Mr Tanner was to become the very active leader of a group of pakeha whose aim it was to buy the land from the Maori owners and transform the swamps of the plains by draining and irrigating it into good grassland.

To carry his schemes into effect would require the expenditure of capital, of which he was himself possessed, as were the men he persuaded to join him in his projects.

Those whom Mr Tanner first approached were the Reverend Samuel Williams, Captain J.G. Gordon, Mr J.B. Braithwaite, Captain A.H. Russell, and Mr Purvis Russell.

Except for Mr Braithwaite, who was a bank manager, all were landowners possessed of considerable capital.

The Reverend Samuel Williams asked that his share in the consortium should be taken by his brother-in-law Mr J.N. Williams, and Mr J.D. Ormond, a member of the Hawke’s Bay Provincial Council, wrote to Mr Tanner asking to take up a share.

Eventually the shares in the leasehold were held in the following proportions: Tanner (3), J.N. Williams (2), Captain A.H. Russell (2), Captain J.G. Gordon (2), J.D. Ormond (1), Purvis Russell (1), J.B. Braithwaite (1).

Thus these seven men held 12 shares among them.

As the purchasers became the subject of some notoriety they were cynically dubbed ‘the Twelve Apostles.’ No doubt the part played by the missionary’s son, Mr Samuel Williams, was the inspiration for the apostolic title.

River change

In pre-pakeha days the Ngaruroro River must have changed its course many times, but when the pakeha arrived in the late 1840s and the early 1850s, the river was on a fairly steady course swinging south from what is now Fernhill, along the south and west sides of the present Hastings to Havelock (founded 1860), and then turning north to flow out to sea near Clive.

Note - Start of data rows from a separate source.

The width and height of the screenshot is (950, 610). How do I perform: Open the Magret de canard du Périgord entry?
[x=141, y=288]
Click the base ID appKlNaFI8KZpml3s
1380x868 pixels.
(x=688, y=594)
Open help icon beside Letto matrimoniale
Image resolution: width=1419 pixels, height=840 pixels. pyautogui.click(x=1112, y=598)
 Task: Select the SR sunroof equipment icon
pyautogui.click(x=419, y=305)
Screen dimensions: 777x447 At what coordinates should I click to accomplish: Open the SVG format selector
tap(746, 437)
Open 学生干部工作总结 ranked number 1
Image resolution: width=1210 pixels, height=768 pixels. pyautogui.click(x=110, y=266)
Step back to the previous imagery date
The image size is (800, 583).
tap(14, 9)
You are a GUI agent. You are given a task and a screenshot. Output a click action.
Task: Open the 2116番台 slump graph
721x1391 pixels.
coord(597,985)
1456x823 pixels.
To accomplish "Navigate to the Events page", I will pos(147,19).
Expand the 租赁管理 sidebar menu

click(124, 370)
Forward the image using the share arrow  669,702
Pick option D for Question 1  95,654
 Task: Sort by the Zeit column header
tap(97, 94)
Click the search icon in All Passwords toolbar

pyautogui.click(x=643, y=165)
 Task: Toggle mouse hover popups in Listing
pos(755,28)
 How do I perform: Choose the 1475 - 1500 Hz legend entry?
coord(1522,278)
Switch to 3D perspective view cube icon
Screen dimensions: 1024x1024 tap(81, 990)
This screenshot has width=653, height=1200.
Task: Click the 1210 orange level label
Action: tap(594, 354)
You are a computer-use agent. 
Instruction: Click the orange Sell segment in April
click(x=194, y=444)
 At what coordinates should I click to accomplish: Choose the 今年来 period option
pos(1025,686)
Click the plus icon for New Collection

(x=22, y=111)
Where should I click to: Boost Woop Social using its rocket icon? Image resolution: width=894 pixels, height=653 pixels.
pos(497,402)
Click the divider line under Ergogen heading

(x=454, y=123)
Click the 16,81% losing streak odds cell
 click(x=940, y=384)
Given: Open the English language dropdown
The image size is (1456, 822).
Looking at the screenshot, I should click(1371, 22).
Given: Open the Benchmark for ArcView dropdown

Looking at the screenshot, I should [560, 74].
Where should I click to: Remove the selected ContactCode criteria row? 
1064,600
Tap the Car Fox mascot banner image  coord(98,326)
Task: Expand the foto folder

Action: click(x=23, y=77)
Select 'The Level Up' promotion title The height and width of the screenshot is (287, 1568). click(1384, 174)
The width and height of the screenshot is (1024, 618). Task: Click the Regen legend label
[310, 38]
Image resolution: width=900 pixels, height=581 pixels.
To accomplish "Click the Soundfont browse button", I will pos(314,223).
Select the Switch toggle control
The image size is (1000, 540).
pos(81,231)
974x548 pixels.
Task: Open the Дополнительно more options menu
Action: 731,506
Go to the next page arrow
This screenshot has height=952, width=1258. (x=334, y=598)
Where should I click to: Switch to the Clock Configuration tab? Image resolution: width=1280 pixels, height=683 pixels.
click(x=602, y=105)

In 1867 a great flood occurred which altered the course of the river very considerably. After the 1867 flood and another in 1870, the Ngaruroro established its bed well west of its former course running through Fernhill in an easterly direction to the sea.

This change of course had a dramatic effect upon the Heretaunga Plains, draining much of the water from the area now occupied by Hastings and its surroundings. The land became even more desirable in the eyes of the pakeha buyers.

First had come the Native Land Court order vesting the Heretaunga block in the names of ten grantees; now a heaven-sent change in the course of the Ngaruroro, improving the drainage of the plains substantially.

Sold by 1870

By 1870 the Heretaunga block, with the exception of a portion known as the Karamu Reserve containing 1500 acres, had been sold.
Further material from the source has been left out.